Problem to solve:
Nothing other than the lines from the one containing "Preifatrwydd (652, 1650)" through the last line of the data below should be output, each reproduced exactly.
(Source material Opens)
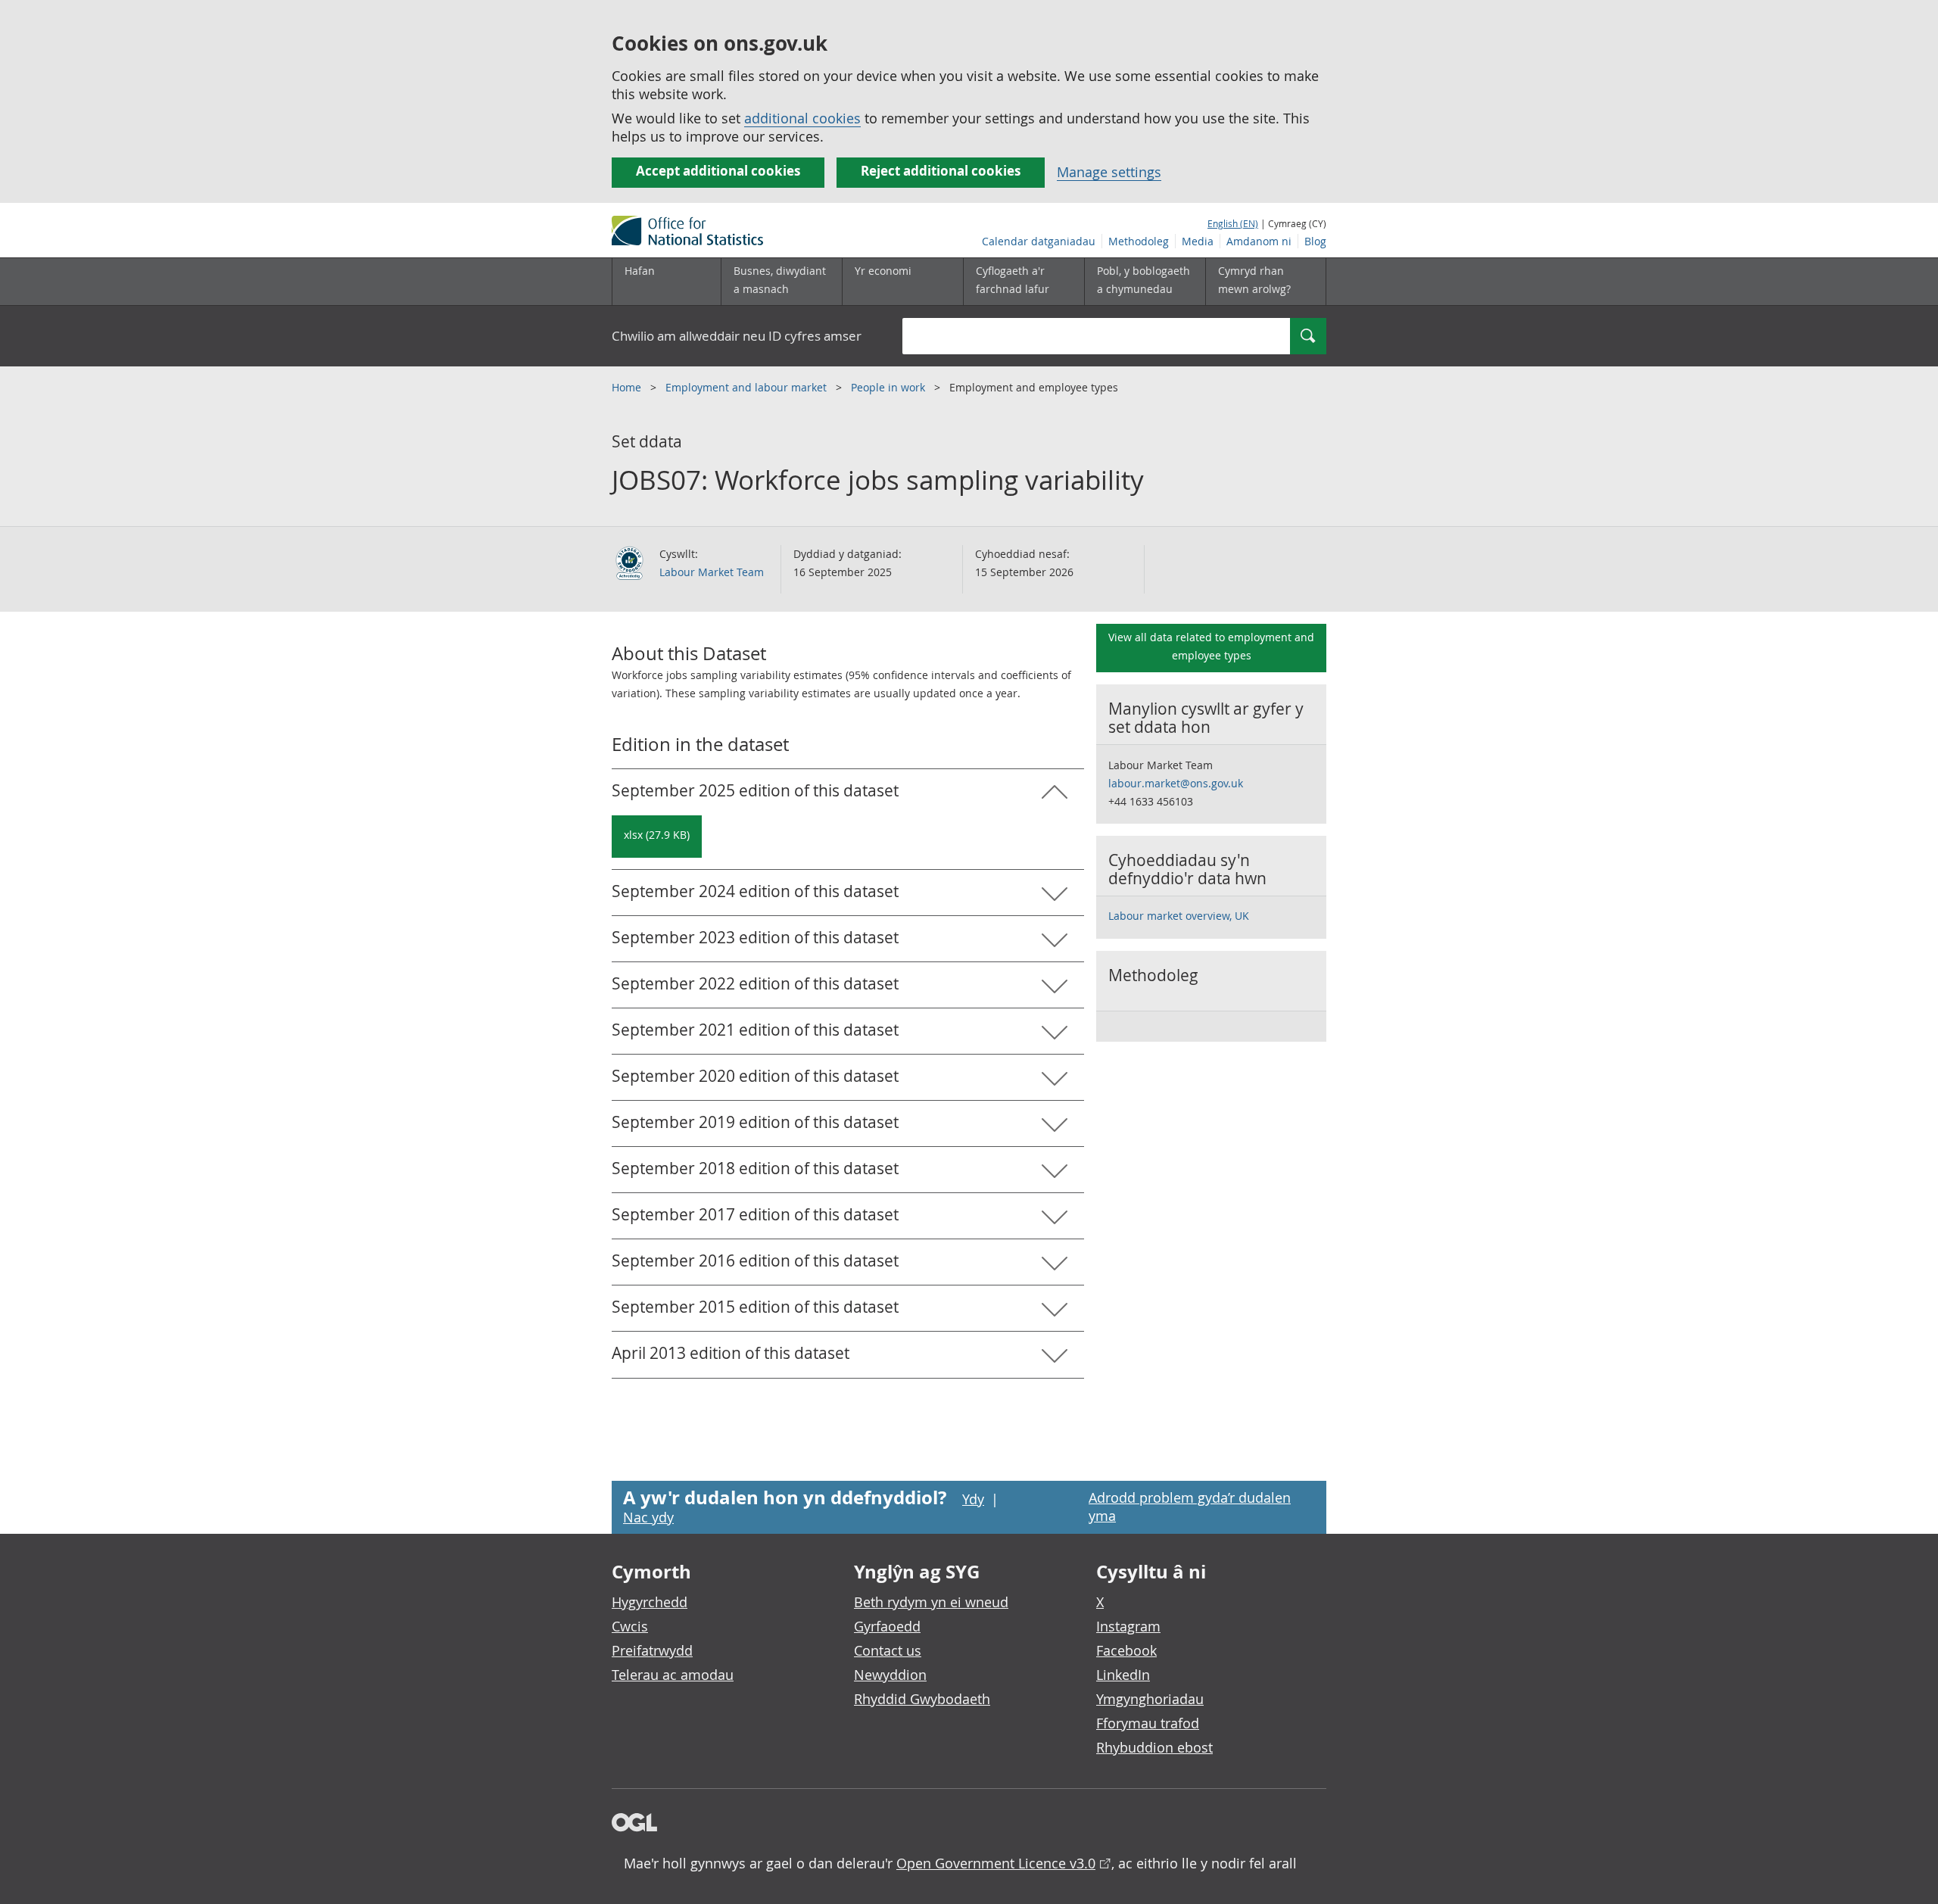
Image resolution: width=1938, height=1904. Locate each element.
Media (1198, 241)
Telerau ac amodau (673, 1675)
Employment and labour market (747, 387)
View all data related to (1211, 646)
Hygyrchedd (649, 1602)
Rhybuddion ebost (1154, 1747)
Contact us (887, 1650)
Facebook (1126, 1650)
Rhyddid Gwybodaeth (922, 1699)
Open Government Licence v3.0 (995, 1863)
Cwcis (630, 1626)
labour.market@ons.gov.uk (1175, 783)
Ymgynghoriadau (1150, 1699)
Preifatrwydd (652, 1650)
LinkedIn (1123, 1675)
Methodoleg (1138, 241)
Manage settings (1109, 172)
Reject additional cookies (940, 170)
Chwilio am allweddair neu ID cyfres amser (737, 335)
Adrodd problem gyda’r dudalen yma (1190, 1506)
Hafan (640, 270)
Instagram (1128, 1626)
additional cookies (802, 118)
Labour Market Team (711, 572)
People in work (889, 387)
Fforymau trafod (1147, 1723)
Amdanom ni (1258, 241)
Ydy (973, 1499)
(Source material Closes)
Solved problem:
Preifatrwydd (652, 1650)
LinkedIn (1123, 1675)
Methodoleg (1138, 241)
Manage settings (1109, 172)
Reject additional cookies (940, 170)
Chwilio am allweddair neu ID cyfres amser (737, 335)
Adrodd problem gyda’r dudalen yma (1190, 1506)
Hafan (640, 270)
Instagram (1128, 1626)
additional cookies (802, 118)
Labour Market Team (711, 572)
People in work (889, 387)
Fforymau trafod (1147, 1723)
Amdanom ni (1258, 241)
Ydy (973, 1499)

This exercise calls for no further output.